Catat! Ini 4 Kondisi Pasien GERD yang Harus Jalani Bedah Laparoskopi

Catat! Ini 4 Kondisi Pasien GERD yang Harus Jalani Bedah Laparoskopi

Terkini | okezone | Senin, 16 September 2024 - 15:30
share

GERD (Gastroesophageal Reflux Disease) atau penyakit asam lambung sering kali menjadi masalah yang mengganggu kualitas hidup banyak orang, baik tua, muda, pria atau pun perempuan.

Gejala umum GERD meliputi rasa terbakar di dada (heartburn), regurgitasi asam lambung, kesulitan menelan, batuk kronis dan suara serak. Meski pun pengobatan dengan obat-obatan dapat mengurangi gejala, tidak semua pasien mendapatkan kesembuhan seluruhnya.

Maka dari itu,  perlu ada penanganan yang lebih khusus untuk mengatasi masalah GERD, terutama kondisi yang sudah akut.

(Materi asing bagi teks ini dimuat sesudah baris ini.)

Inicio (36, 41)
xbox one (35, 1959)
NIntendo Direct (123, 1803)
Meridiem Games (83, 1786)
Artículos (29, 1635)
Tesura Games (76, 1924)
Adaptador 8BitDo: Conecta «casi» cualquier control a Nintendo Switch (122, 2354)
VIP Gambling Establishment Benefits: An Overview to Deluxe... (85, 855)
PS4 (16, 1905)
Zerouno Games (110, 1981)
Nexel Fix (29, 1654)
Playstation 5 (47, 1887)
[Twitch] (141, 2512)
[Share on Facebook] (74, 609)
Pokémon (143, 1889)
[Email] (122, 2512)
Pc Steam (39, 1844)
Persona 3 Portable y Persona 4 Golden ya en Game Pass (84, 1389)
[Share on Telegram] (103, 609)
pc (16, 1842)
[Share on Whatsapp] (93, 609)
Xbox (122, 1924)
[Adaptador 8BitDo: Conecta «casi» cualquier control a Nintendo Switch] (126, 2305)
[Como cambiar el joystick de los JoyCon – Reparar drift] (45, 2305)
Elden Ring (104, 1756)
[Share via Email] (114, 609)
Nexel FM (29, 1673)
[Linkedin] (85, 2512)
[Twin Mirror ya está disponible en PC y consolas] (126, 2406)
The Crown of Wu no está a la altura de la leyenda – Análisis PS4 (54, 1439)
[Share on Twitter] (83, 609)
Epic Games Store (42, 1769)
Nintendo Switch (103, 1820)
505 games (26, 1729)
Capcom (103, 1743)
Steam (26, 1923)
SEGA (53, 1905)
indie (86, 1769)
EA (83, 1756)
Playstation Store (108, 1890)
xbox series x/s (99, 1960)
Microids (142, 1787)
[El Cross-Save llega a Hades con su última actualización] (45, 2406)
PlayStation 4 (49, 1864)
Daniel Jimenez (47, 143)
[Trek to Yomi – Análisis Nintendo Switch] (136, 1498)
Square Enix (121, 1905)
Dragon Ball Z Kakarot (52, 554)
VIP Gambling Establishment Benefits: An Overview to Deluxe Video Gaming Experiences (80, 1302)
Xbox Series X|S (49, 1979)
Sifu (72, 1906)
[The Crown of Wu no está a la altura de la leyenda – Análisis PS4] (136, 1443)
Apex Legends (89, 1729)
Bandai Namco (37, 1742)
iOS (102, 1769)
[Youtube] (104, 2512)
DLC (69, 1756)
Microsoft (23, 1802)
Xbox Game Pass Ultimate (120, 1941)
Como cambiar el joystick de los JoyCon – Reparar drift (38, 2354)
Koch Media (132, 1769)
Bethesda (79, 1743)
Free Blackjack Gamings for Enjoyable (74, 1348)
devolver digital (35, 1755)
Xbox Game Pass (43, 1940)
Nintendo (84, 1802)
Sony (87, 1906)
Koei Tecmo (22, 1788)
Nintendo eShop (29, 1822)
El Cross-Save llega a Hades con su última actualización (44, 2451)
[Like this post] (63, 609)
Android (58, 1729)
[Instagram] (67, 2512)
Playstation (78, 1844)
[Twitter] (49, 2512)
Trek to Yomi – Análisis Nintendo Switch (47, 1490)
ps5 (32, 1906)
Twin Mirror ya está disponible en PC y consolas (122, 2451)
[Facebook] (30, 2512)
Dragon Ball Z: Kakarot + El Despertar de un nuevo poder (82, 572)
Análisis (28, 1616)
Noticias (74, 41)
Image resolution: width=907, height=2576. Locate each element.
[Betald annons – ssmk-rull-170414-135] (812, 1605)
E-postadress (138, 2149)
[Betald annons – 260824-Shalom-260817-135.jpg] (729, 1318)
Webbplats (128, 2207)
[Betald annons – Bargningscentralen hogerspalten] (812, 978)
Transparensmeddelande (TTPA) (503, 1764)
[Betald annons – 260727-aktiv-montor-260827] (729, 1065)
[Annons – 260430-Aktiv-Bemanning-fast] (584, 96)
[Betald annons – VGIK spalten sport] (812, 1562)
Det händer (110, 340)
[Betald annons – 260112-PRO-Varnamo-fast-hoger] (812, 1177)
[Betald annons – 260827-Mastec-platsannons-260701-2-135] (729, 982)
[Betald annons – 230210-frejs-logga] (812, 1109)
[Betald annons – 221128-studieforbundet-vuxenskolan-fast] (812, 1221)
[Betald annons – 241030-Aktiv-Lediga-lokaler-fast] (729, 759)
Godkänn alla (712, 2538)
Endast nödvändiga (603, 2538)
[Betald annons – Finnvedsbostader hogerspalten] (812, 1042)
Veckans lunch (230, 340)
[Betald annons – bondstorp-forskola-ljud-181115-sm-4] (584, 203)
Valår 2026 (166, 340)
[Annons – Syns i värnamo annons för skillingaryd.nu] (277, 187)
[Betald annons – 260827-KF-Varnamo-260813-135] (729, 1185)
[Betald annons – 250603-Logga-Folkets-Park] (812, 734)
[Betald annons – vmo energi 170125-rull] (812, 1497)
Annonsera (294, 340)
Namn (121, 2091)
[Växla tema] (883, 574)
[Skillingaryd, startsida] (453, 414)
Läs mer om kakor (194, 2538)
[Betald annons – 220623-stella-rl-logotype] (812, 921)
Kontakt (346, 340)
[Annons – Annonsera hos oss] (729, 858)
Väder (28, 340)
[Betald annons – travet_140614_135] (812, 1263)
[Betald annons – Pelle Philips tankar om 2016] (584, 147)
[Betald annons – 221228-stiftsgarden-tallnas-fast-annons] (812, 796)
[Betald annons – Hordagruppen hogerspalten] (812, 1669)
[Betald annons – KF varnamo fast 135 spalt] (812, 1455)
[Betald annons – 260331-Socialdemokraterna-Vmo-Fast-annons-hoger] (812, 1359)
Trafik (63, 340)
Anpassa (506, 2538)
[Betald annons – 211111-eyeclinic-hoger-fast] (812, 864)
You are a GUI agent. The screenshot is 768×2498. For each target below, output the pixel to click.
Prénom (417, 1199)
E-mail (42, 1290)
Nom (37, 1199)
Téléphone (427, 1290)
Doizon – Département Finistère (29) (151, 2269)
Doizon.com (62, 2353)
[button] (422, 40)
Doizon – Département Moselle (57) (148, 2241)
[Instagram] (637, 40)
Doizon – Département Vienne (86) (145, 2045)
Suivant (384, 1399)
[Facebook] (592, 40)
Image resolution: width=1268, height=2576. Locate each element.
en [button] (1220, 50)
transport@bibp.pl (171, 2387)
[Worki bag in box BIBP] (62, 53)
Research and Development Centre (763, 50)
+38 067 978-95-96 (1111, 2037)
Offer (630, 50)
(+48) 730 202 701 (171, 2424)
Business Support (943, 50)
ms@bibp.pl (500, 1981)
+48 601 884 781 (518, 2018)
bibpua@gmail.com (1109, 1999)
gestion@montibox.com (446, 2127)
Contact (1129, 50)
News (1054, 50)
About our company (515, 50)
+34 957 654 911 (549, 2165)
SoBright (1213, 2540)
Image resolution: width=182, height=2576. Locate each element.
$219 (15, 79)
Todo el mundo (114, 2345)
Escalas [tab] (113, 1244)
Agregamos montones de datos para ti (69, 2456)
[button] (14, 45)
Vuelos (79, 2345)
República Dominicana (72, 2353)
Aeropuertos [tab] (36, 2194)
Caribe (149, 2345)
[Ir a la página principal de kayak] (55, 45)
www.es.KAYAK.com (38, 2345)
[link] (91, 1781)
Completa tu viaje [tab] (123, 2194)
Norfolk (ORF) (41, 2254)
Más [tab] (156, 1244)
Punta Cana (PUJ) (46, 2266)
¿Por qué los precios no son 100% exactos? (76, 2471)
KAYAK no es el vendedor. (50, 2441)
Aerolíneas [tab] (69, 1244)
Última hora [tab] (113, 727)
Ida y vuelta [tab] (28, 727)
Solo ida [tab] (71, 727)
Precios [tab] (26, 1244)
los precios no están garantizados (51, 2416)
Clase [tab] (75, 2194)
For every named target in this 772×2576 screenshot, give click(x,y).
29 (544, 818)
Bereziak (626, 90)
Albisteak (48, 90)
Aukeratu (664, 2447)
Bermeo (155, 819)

Salah satu penanganan GERD, bisa dilakukan dengan bedah laparoskopi.

Dokter Spesialis Bedah Digestif Bethsaida Hospital Gading Serpong. dr. Eko Priatno, Sp.B-KBD, menjelaskan bedah laparoskopi adalah prosedur minimal invasif yang hanya memerlukan sayatan kecil untuk memasukkan kamera dan alat bedah khusus. 

“Laparoskopi untuk GERD adalah pilihan yang sangat efektif bagi pasien yang tidak merespon dengan baik terhadap obat-obatan,” ujar dr Eko, saat diwawancara baru-baru ini. 

 

Metode ini memiliki banyak keunggulan dibandingkan operasi terbuka tradisional, seperti pemulihan yang lebih cepat, risiko infeksi yang lebih rendah, serta nyeri pasca operasi yang minimal.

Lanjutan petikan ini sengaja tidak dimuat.